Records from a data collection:

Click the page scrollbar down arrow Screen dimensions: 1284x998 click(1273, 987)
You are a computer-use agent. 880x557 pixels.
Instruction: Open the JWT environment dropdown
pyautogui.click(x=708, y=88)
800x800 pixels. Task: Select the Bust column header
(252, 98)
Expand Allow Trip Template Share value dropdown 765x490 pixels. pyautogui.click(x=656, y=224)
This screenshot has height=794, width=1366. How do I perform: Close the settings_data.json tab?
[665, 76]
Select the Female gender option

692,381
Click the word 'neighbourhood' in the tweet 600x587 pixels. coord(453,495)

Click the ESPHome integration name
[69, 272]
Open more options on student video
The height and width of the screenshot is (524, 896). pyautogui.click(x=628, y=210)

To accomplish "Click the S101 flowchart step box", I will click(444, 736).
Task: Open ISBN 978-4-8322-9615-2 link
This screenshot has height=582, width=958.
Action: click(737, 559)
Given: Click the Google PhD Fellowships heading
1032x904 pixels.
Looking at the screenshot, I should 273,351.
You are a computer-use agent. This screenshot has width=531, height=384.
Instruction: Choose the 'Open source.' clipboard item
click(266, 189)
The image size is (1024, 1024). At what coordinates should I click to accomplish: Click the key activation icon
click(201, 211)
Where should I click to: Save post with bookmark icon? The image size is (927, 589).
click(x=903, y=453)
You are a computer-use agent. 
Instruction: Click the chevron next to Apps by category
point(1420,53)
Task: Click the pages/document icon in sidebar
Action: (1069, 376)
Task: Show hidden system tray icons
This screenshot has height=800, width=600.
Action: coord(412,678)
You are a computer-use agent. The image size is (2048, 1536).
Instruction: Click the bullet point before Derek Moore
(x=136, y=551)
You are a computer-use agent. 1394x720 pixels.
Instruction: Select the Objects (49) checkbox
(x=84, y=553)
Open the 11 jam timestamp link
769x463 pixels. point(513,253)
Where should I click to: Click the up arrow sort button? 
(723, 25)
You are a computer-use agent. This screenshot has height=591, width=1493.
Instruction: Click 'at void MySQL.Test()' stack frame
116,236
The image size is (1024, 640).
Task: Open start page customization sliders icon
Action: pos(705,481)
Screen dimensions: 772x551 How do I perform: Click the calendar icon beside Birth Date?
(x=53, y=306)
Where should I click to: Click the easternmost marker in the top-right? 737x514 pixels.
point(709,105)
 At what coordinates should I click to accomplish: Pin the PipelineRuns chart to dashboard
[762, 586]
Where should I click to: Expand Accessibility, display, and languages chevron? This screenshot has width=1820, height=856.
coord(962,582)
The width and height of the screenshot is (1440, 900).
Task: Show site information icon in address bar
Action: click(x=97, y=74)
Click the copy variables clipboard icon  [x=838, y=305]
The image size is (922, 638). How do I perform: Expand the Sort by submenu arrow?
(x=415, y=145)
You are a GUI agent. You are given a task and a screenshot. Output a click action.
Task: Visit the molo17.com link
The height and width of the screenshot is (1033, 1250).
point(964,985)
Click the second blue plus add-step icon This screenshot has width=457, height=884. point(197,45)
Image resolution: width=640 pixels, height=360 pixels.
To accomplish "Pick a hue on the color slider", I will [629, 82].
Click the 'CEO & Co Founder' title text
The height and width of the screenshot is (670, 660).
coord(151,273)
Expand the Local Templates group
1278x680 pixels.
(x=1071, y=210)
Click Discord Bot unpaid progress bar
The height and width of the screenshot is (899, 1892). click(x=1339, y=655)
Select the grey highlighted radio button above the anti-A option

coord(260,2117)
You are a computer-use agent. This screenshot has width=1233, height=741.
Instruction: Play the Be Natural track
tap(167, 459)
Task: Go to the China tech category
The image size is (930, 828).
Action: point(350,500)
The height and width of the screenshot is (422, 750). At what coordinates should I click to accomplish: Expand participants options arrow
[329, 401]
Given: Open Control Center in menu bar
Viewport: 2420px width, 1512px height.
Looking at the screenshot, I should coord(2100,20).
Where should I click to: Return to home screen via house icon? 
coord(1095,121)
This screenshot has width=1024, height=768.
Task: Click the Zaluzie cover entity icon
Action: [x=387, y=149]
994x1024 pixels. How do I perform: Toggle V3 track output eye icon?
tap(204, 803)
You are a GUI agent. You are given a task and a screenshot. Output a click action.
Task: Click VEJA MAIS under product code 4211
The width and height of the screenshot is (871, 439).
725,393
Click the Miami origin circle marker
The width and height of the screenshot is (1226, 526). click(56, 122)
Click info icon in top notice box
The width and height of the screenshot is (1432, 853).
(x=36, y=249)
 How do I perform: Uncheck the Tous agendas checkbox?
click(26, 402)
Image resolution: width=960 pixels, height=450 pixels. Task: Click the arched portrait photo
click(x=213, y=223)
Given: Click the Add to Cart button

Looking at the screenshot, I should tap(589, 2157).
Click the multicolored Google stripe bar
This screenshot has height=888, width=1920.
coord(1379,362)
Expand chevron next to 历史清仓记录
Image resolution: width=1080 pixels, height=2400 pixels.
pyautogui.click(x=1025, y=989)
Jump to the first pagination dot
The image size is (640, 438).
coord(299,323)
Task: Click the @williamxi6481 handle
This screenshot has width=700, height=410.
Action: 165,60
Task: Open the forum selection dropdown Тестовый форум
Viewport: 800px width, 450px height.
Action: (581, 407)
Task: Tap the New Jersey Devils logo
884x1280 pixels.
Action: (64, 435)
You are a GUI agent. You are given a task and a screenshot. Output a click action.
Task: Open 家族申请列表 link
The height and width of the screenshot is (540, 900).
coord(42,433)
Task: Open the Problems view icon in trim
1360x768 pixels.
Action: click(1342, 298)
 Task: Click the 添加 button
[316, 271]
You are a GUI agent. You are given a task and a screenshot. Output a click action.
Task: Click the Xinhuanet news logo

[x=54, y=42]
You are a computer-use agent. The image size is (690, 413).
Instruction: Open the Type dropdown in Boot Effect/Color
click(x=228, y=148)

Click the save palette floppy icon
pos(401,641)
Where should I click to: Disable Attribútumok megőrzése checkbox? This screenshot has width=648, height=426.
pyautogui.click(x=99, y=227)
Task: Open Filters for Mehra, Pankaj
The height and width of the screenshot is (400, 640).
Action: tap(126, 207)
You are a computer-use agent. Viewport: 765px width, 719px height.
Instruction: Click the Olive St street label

◆ Problem ◆
Set down each line exactly as it appears, starting at the top of the data and ending at the line containing "has width=531, height=384.", and include no other lines.

◆ Result for this exercise ◆
Click the page scrollbar down arrow Screen dimensions: 1284x998 click(1273, 987)
You are a computer-use agent. 880x557 pixels.
Instruction: Open the JWT environment dropdown
pyautogui.click(x=708, y=88)
800x800 pixels. Task: Select the Bust column header
(252, 98)
Expand Allow Trip Template Share value dropdown 765x490 pixels. pyautogui.click(x=656, y=224)
This screenshot has height=794, width=1366. How do I perform: Close the settings_data.json tab?
[665, 76]
Select the Female gender option

692,381
Click the word 'neighbourhood' in the tweet 600x587 pixels. coord(453,495)

Click the ESPHome integration name
[69, 272]
Open more options on student video
The height and width of the screenshot is (524, 896). pyautogui.click(x=628, y=210)

To accomplish "Click the S101 flowchart step box", I will click(444, 736).
Task: Open ISBN 978-4-8322-9615-2 link
This screenshot has height=582, width=958.
Action: click(737, 559)
Given: Click the Google PhD Fellowships heading
1032x904 pixels.
Looking at the screenshot, I should 273,351.
You are a computer-use agent. This screenshot has width=531, height=384.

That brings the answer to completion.